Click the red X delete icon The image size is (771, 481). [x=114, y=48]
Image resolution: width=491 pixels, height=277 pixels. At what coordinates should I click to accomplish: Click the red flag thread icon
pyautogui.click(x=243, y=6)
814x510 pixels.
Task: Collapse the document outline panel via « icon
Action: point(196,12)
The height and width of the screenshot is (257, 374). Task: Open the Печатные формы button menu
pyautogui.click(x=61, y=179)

--

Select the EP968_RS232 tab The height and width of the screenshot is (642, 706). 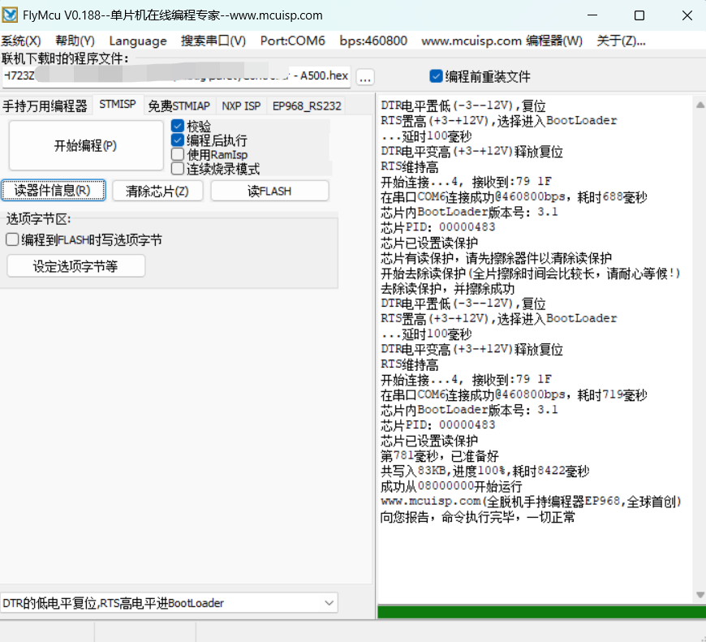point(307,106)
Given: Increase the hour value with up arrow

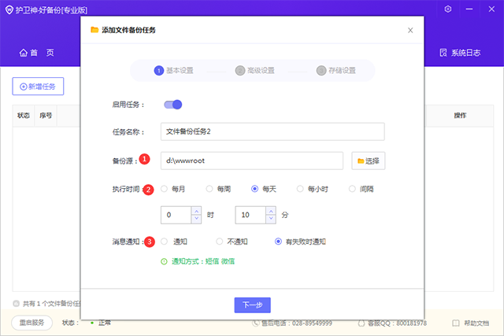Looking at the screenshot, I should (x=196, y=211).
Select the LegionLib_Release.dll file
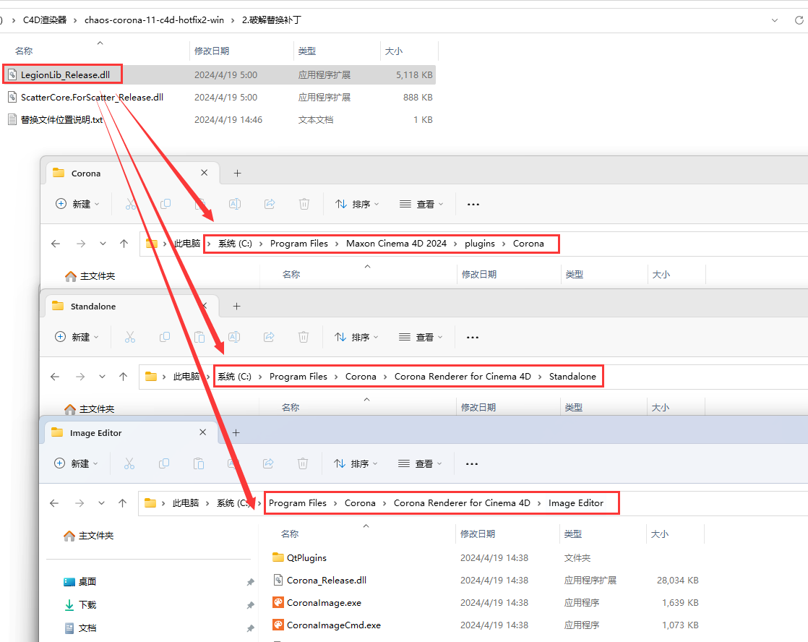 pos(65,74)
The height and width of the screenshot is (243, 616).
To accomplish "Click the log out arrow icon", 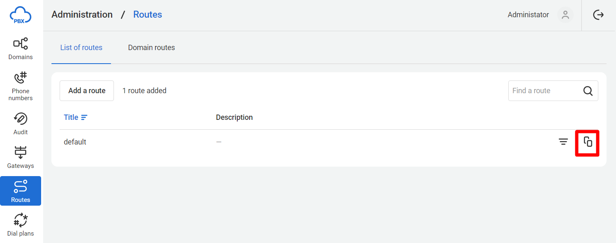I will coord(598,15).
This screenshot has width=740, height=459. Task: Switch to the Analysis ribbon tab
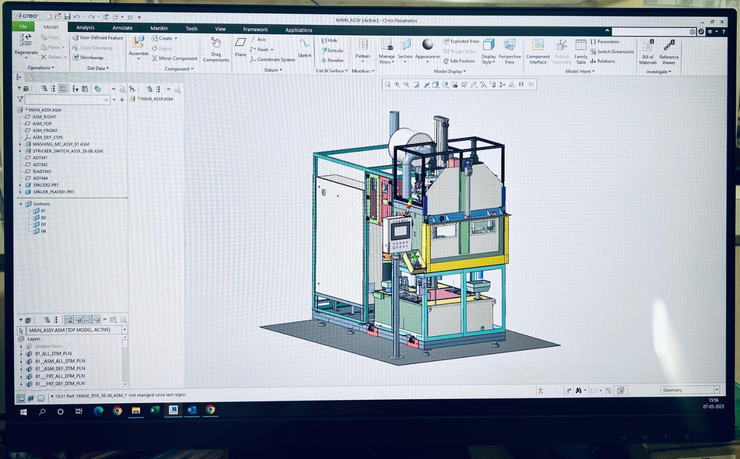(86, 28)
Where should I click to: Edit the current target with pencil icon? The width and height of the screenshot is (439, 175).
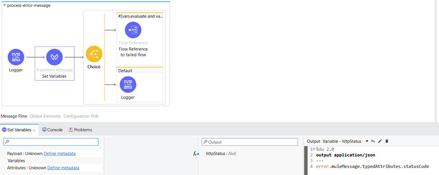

---

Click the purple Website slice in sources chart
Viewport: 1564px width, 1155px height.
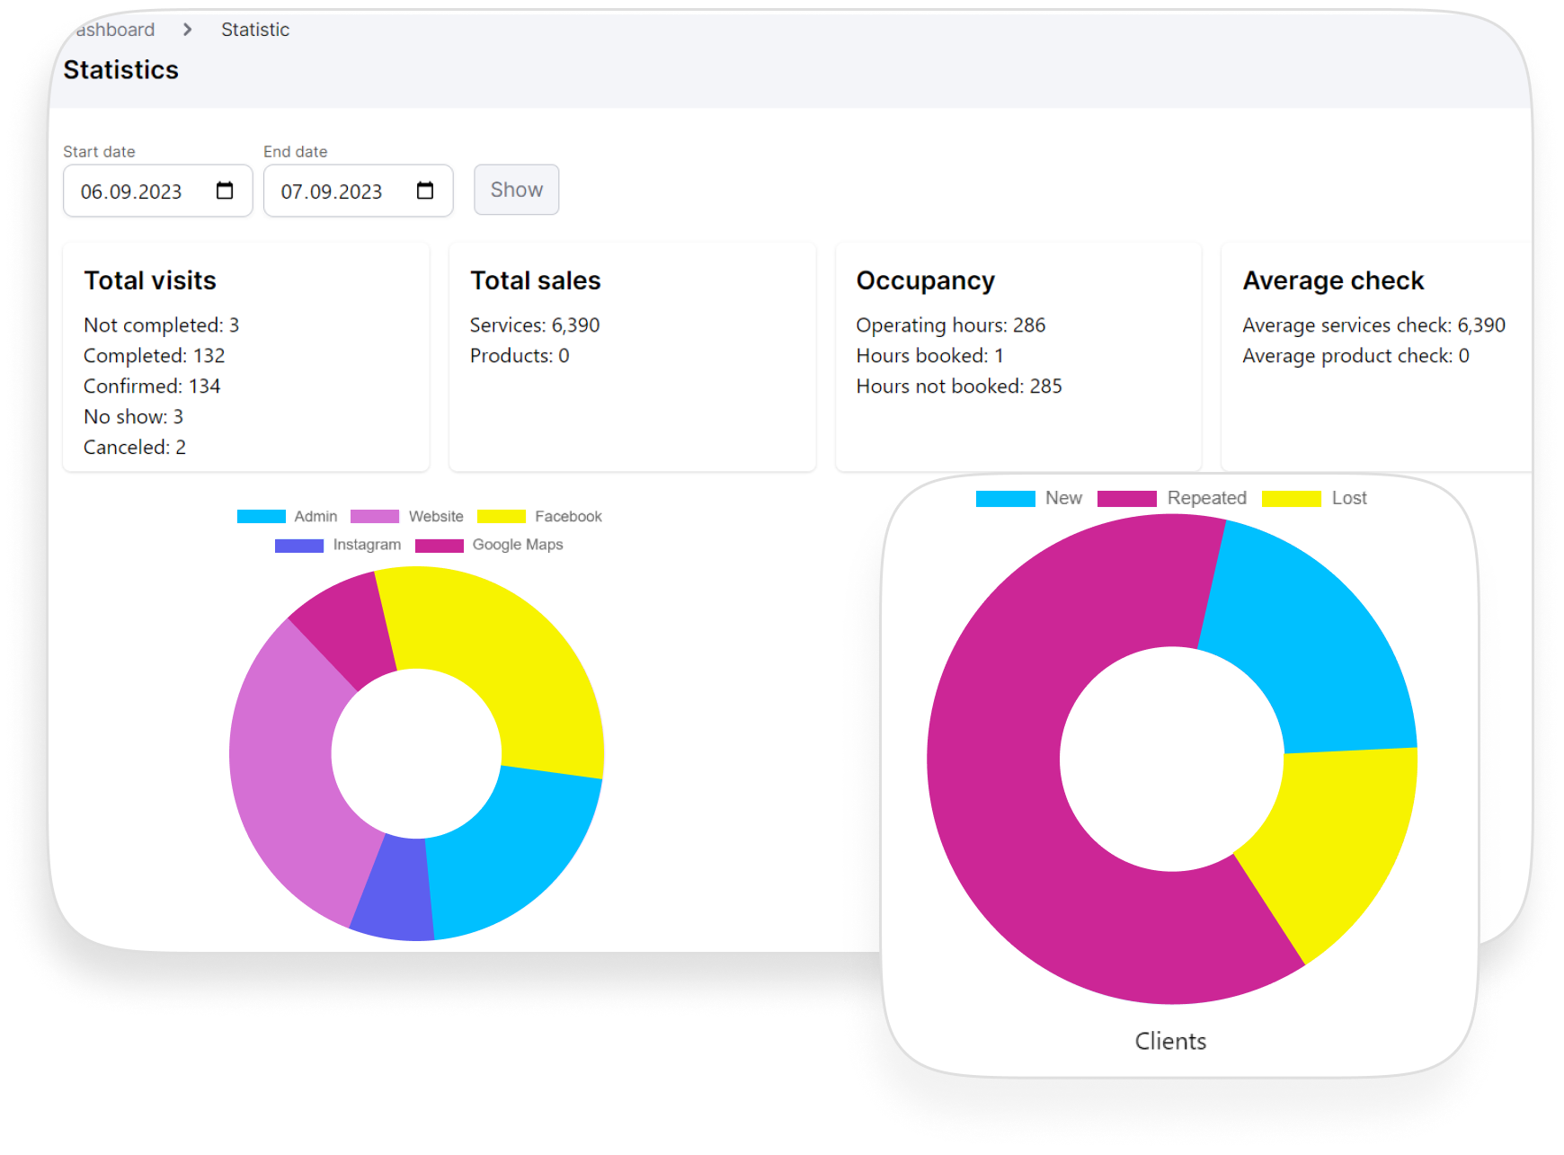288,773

» **Your instructions**
What lines above run from the one with "This screenshot has" to the one with "Where should I"? Give them again exactly, ends included, and leave the pictures out.

» **Response area**
This screenshot has width=740, height=459. Task: Switch to the Analysis ribbon tab
(86, 28)
Where should I click to: Edit the current target with pencil icon? The width and height of the screenshot is (439, 175).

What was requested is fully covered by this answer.